WHAT YOU NEED TO DO: What is needed is every line from the one holding "Image resolution: width=640" to the last line of the data below, printed exactly and without pictures.

DATA TO PROCESS:
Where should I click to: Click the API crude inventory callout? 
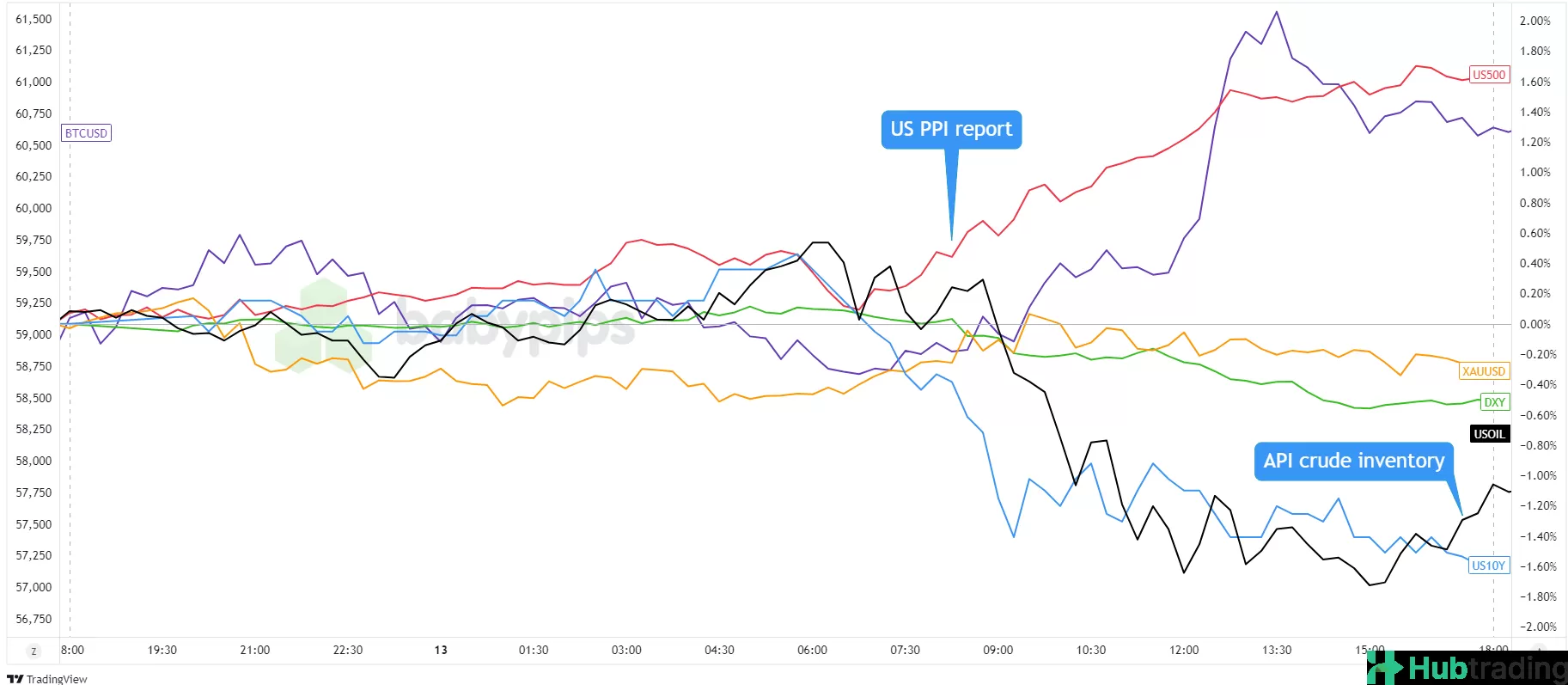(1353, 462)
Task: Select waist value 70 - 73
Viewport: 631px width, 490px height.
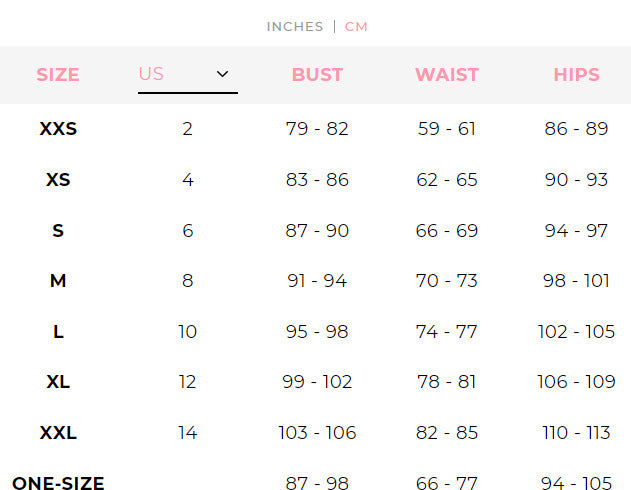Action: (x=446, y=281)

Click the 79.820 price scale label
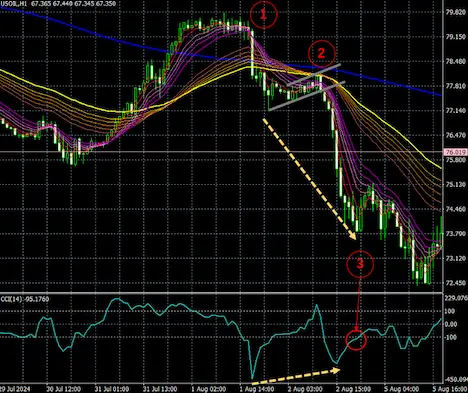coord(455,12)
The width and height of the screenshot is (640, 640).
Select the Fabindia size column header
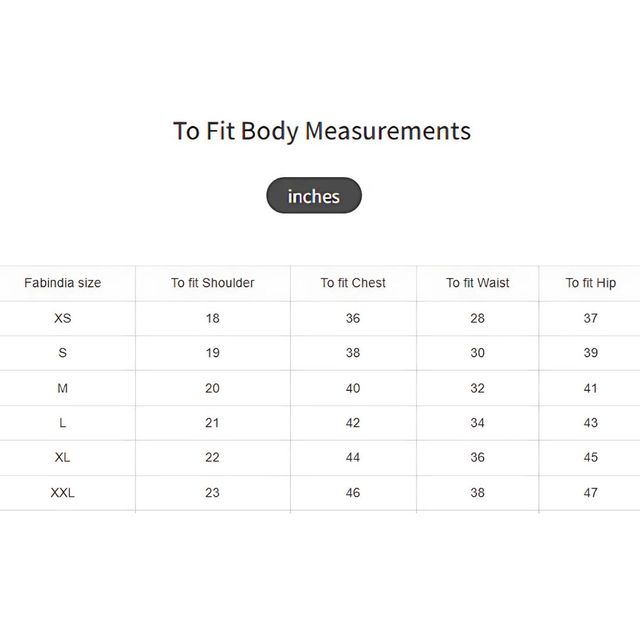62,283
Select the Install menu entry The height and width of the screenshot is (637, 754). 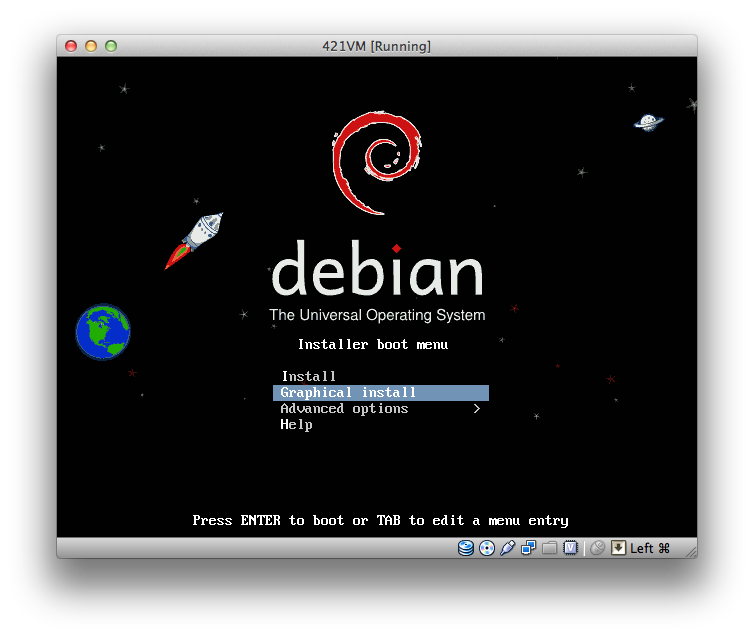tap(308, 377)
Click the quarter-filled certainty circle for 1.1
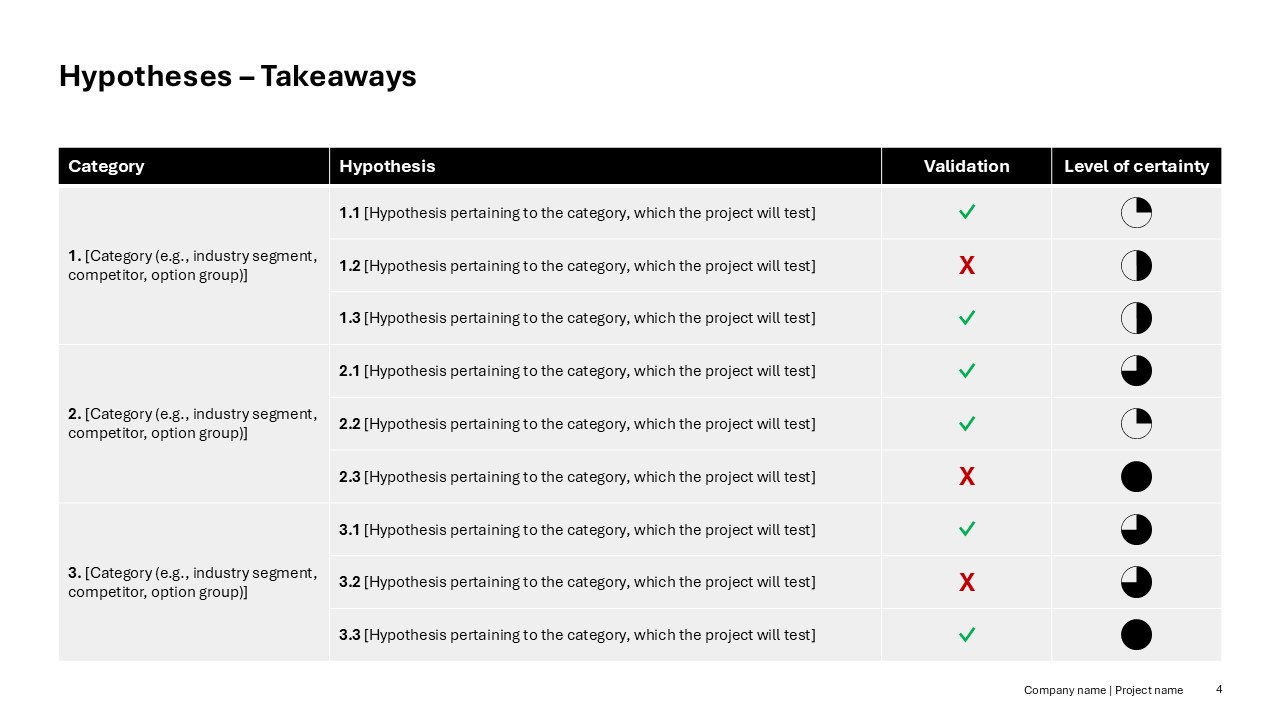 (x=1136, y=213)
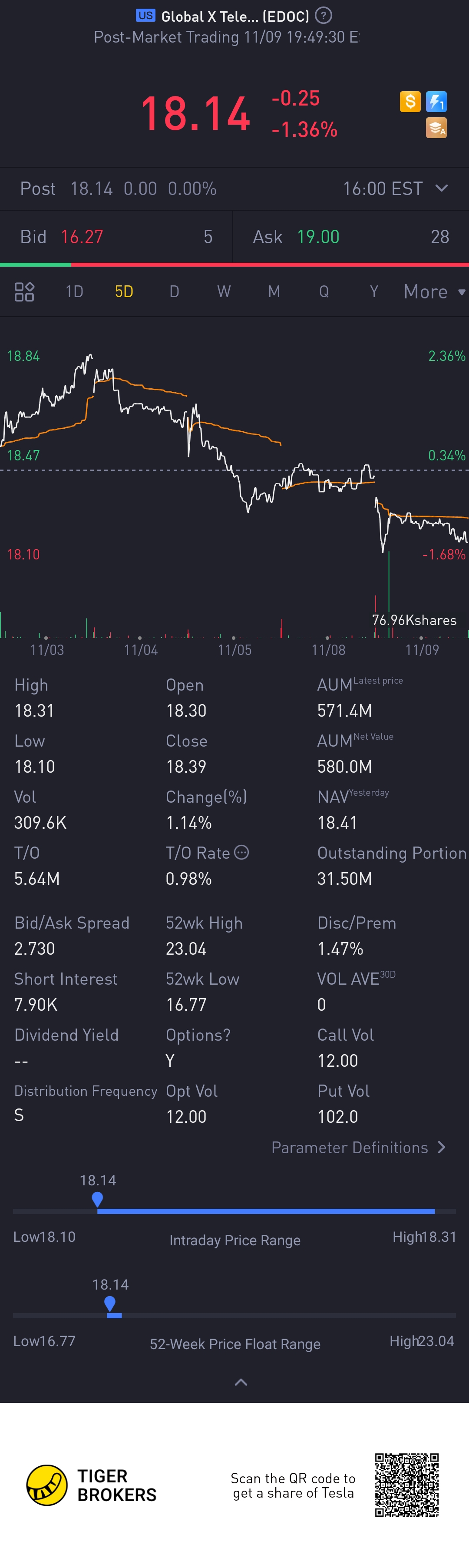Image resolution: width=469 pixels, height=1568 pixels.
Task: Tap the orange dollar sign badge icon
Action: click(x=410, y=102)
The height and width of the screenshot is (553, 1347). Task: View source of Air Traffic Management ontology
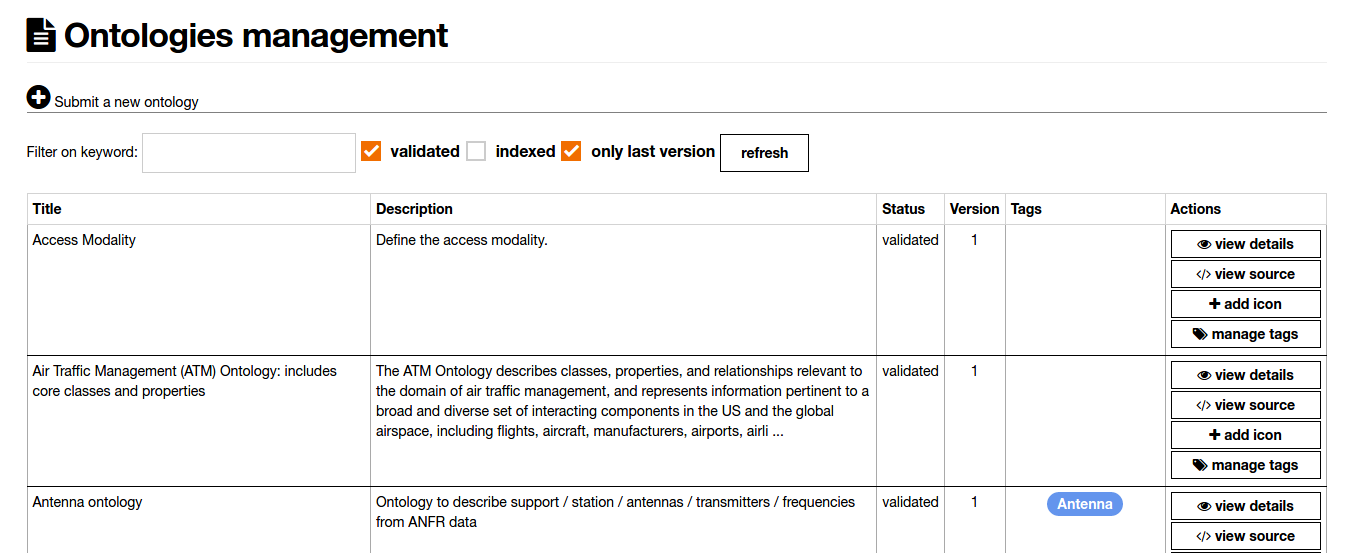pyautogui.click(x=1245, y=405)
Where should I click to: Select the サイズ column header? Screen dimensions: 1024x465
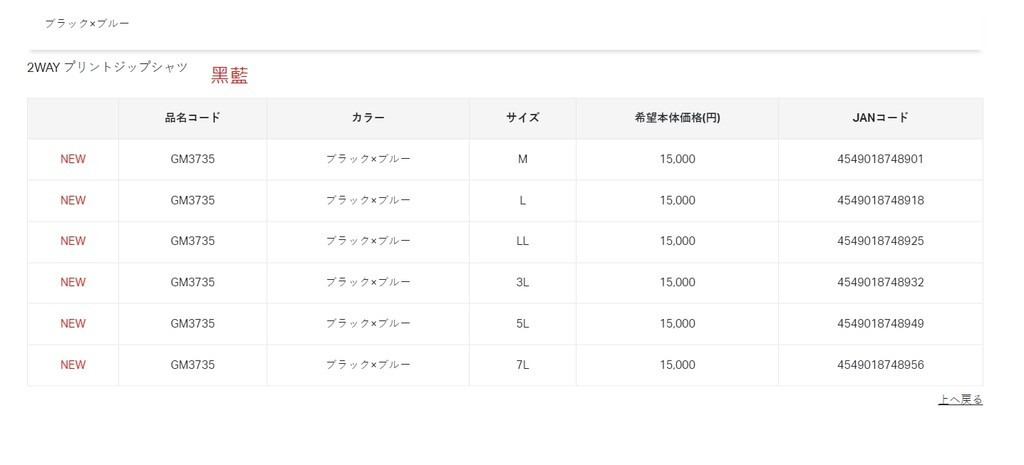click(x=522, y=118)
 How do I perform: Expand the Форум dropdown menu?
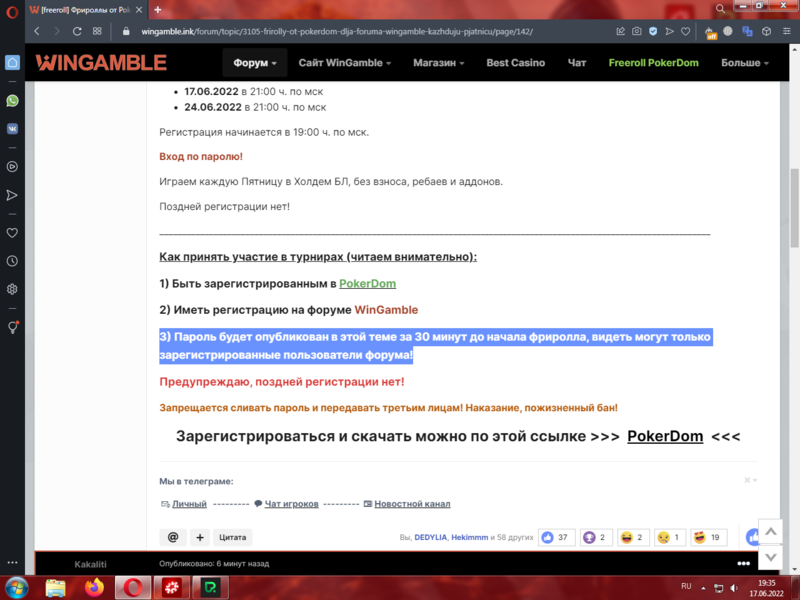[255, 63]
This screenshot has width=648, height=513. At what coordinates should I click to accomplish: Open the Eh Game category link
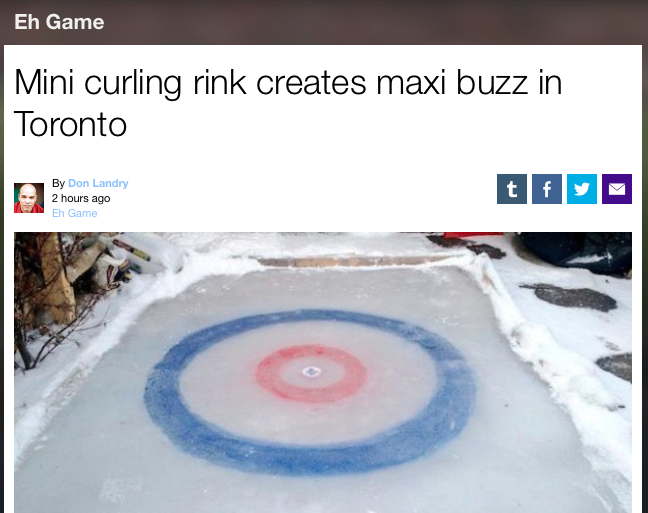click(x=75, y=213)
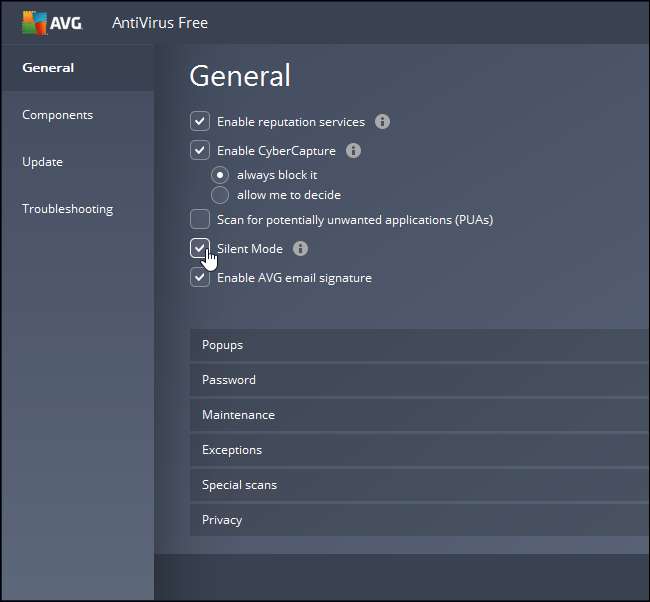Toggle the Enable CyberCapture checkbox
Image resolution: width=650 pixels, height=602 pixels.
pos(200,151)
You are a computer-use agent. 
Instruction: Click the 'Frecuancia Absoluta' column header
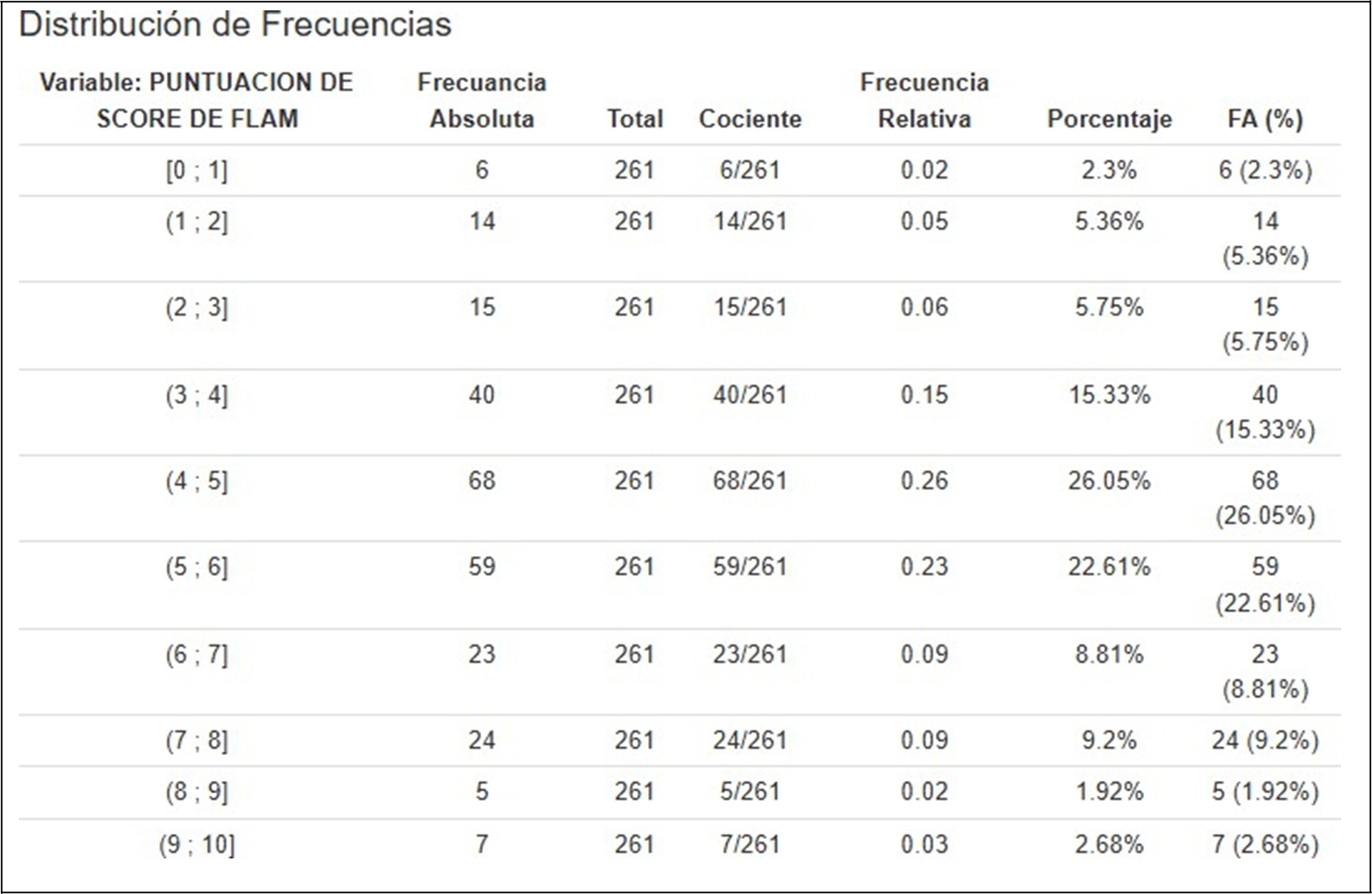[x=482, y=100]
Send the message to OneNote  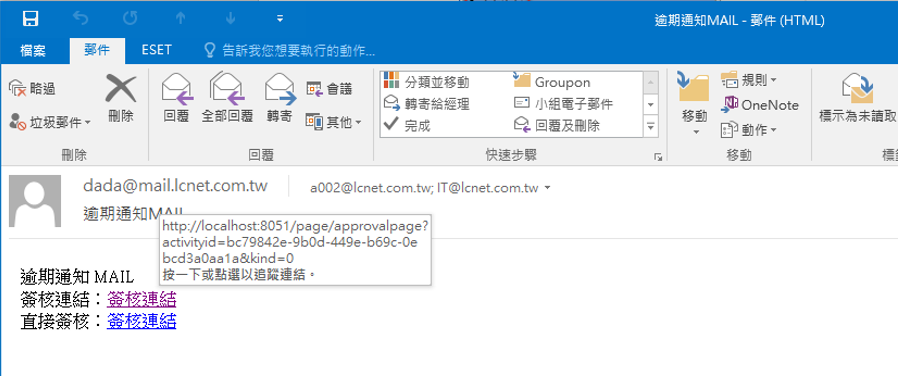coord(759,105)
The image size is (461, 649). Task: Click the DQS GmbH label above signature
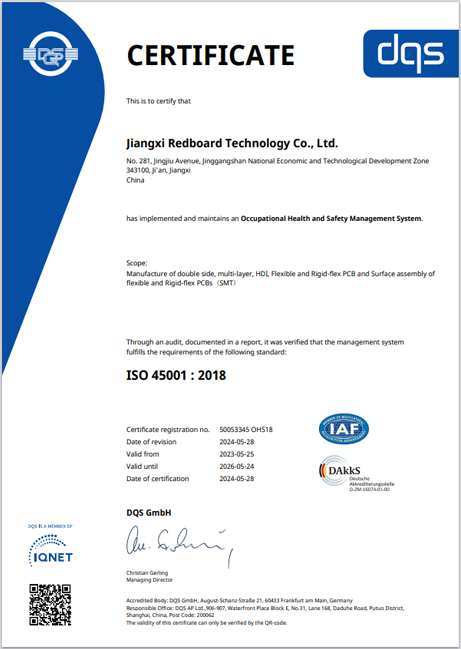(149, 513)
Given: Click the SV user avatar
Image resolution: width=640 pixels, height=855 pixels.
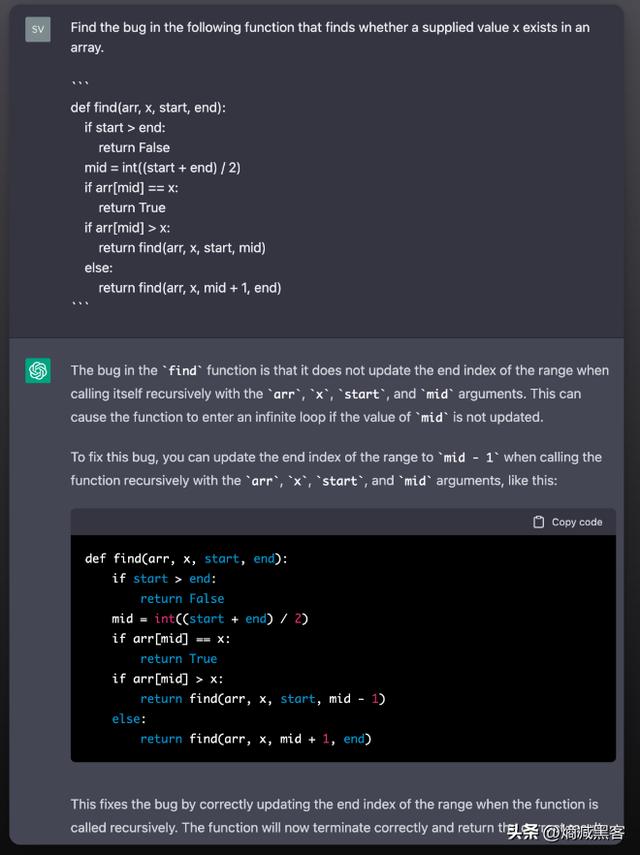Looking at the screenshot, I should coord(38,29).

SOLUTION FOR THIS PROBLEM:
Image resolution: width=640 pixels, height=855 pixels.
Looking at the screenshot, I should coord(38,29).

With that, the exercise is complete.